[Given exercise 1] Using the school district profile below, mark each statement (a), (b), and (c) yes or no, and quote the words of the profile that decide it. (a) The district serves part of Meade Township in Mason County. (b) The district mascot is the Wildcats. (c) The district has four schools.

Address
- 4400 North High Bridge Road Brethren, Manistee County, Michigan, 49619 United States

District information
- Motto: Small school, big family
- Grades: PreKindergarten–12
- Superintendent: Jakob Veith
- Schools: 3
- Budget: $9,614,000 2022–2023 expenditures
- NCES District ID: 2620010

Students and staff
- Students: 514 (2024–2025)
- Teachers: 30.71 (on an FTE basis) (2024–2025)
- Staff: 74.8 FTE (2024–2025)
- Student–teacher ratio: 16.74 (2024–2025)
- District mascot: Bobcats

Other information
- Website: kndschools.org

= Kaleva Norman Dickson Schools =

School district in Michigan, United States

Kaleva Norman Dickson Schools (also known as KND Schools) is a public school district in Northern Michigan. In Manistee County, it serves Brethren, Kaleva, the townships of Dickson, Maple Grove, Norman, and parts of the townships of Bear Lake, Brown, Marilla, Pleasanton, Springdale, and Stronach. It also serves part of Meade Township in Mason County.

[Given exercise 2] Convert the part of the rows that opens with the line containing "Screen dimensions: 1046x1540" and runs through the end of the rows into a JSON list of strings, one string per line, with blank lines skipped and the pictures left out.

[Rows on target coordinates]
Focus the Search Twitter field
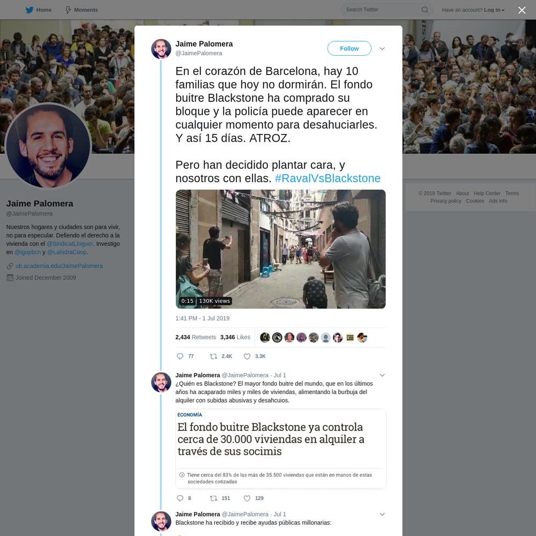This screenshot has width=536, height=536. [x=381, y=10]
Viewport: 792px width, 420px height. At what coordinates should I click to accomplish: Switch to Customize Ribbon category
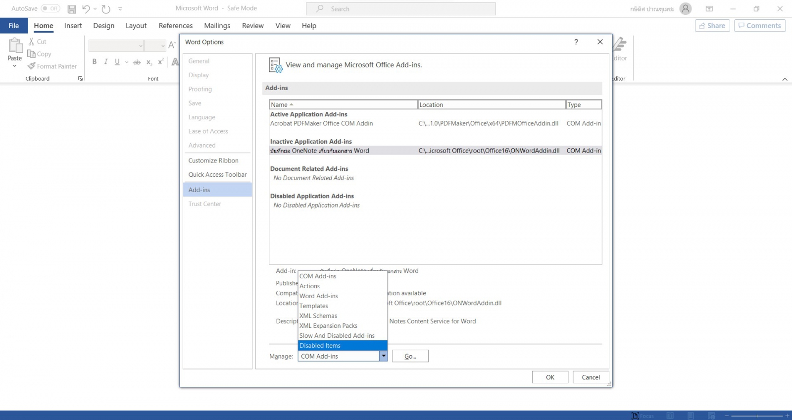tap(213, 160)
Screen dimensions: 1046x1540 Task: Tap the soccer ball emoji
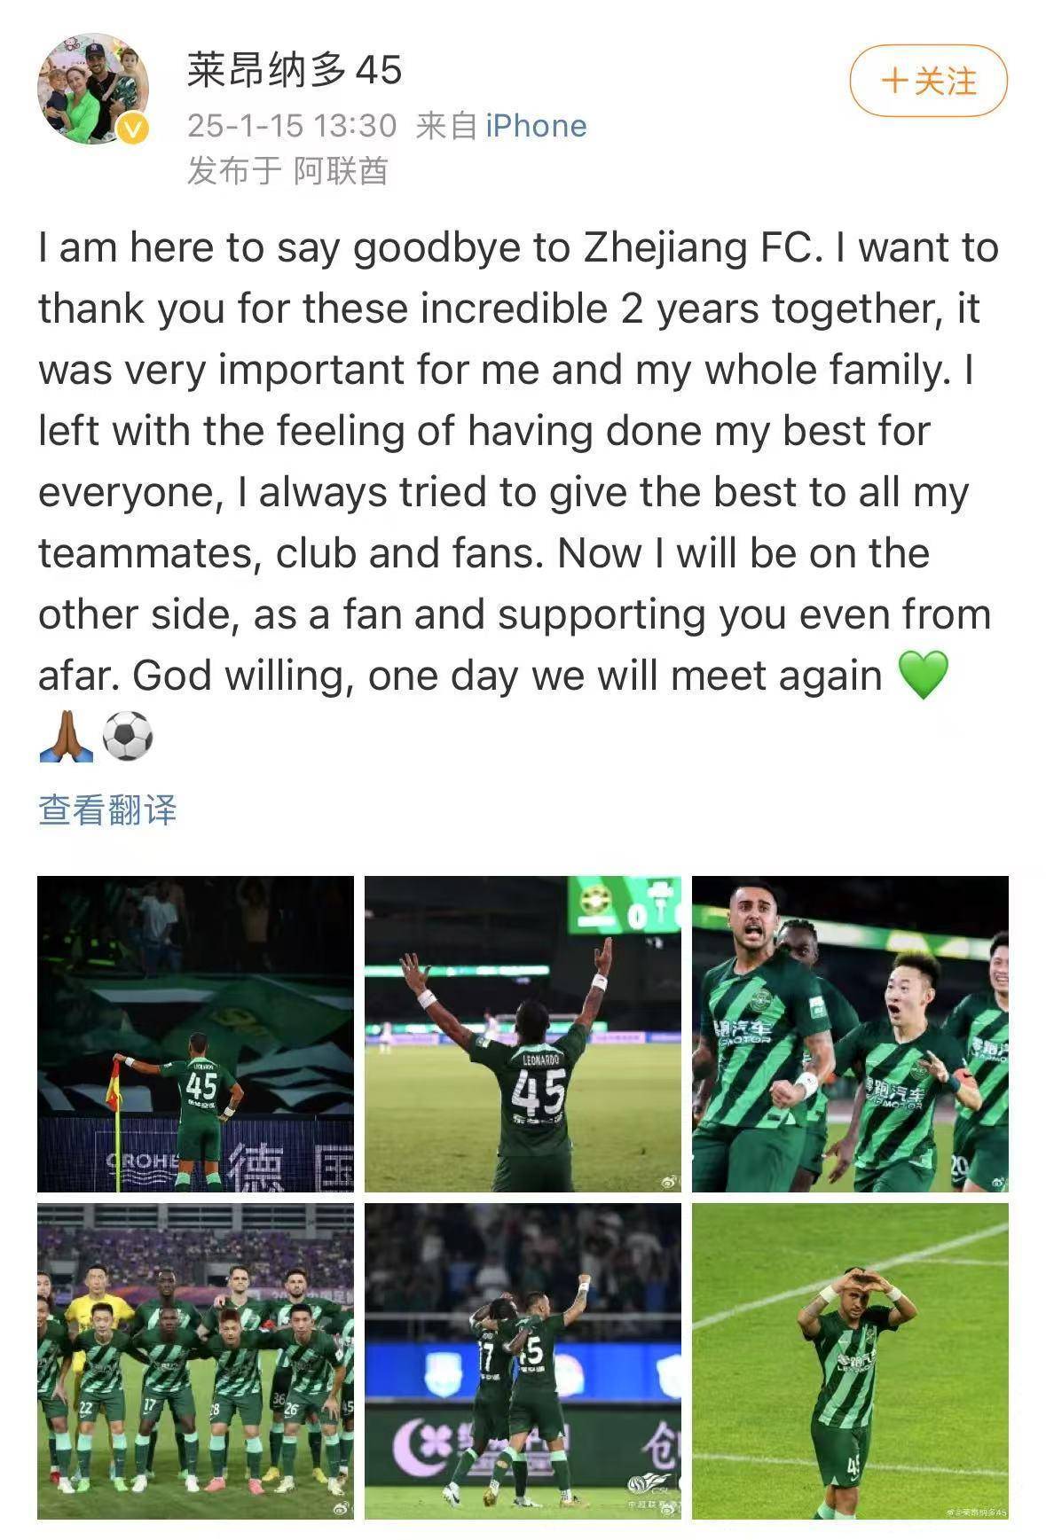(128, 737)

[Full solution 1]
(a) Yes: "It also serves part of Meade Township in Mason County."
(b) No: "District mascot: Bobcats"
(c) No: "Schools: 3"

[Full solution 2]
[
  "Screen dimensions: 1046x1540 Task: Tap the soccer ball emoji",
  "(128, 737)"
]